▶ **Tasks to carry out**:
**1)** Transcribe the passage on tile size selection below, starting at "Since the linalg.transpose" and ending at "for unsupported ops).".
**2)** List every operation that the tile size selection passage below names in dotted form, such as a dialect prefix followed by an operation name.
**3)** In the tile size selection passage below, what are the workgroup tile size multiples after propagation through `tensor.pack`?

▶ **Text section**:
+===+

Since the linalg.transpose is the root op, it needs to be aware of its
producer chain when selecting tile sizes. With this PR, the lowering
config selection logic will walk producers until it hits an unsupported
operation or a block argument, and find the LCM of any pack or unpack
tiles along the dimensions of their inner_tiles. In the above example,
this would look like the following:

1. Walk producer chain up to the producer of `tensor.pack`, and stop at
the `flow.dispatch.tensor.load`. The initial workgroup tile size
multiples will be `[1, 1]` (i.e., no constraint for unsupported ops).
2. The workgroup tile sizes will be propagated through the
`tensor.pack`, which updates the workgroup tile size multiples to `[1,
1, 128, 64]`.
3. Then, it will propagate through the `tensor.expand_shape`, which will
expand the workgroup size multiples if possible. In this case, they are
expanded to `[1, 1, 4, 8, 4, 2, 4, 8]`.

+===+

▶ **Collected data**:
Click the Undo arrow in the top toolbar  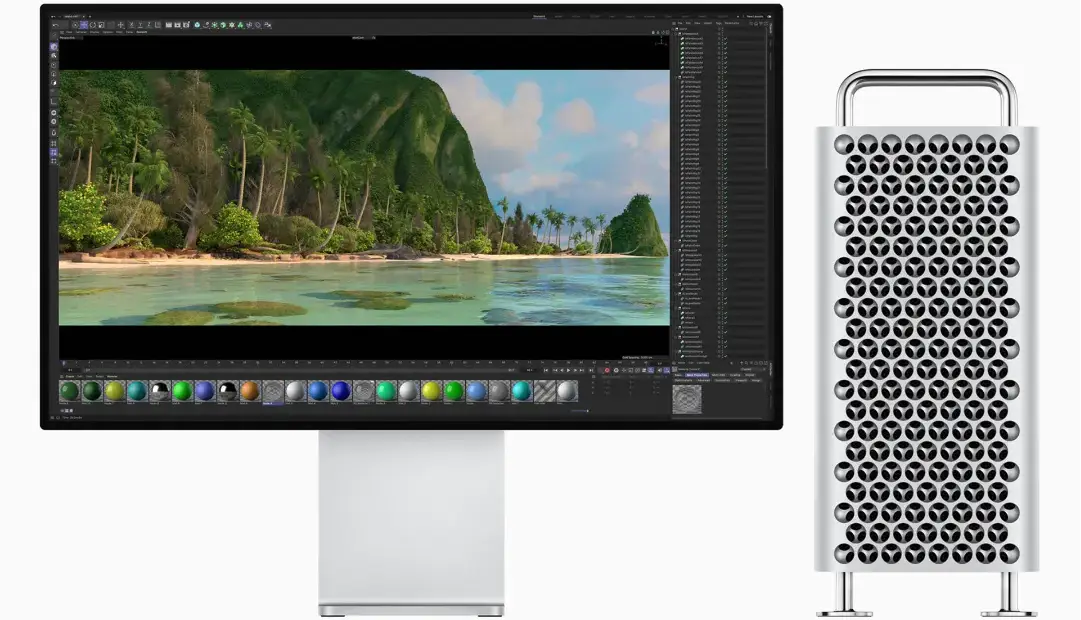pyautogui.click(x=56, y=24)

+===+

▶ **Task-by-task outputs**:
**1)**
Since the linalg.transpose is the root op, it needs to be aware of its
producer chain when selecting tile sizes. With this PR, the lowering
config selection logic will walk producers until it hits an unsupported
operation or a block argument, and find the LCM of any pack or unpack
tiles along the dimensions of their inner_tiles. In the above example,
this would look like the following:

1. Walk producer chain up to the producer of `tensor.pack`, and stop at
the `flow.dispatch.tensor.load`. The initial workgroup tile size
multiples will be `[1, 1]` (i.e., no constraint for unsupported ops).

**2)**
linalg.transpose
flow.dispatch.tensor.load
tensor.pack
tensor.expand_shape

**3)** `[1, 1, 128, 64]`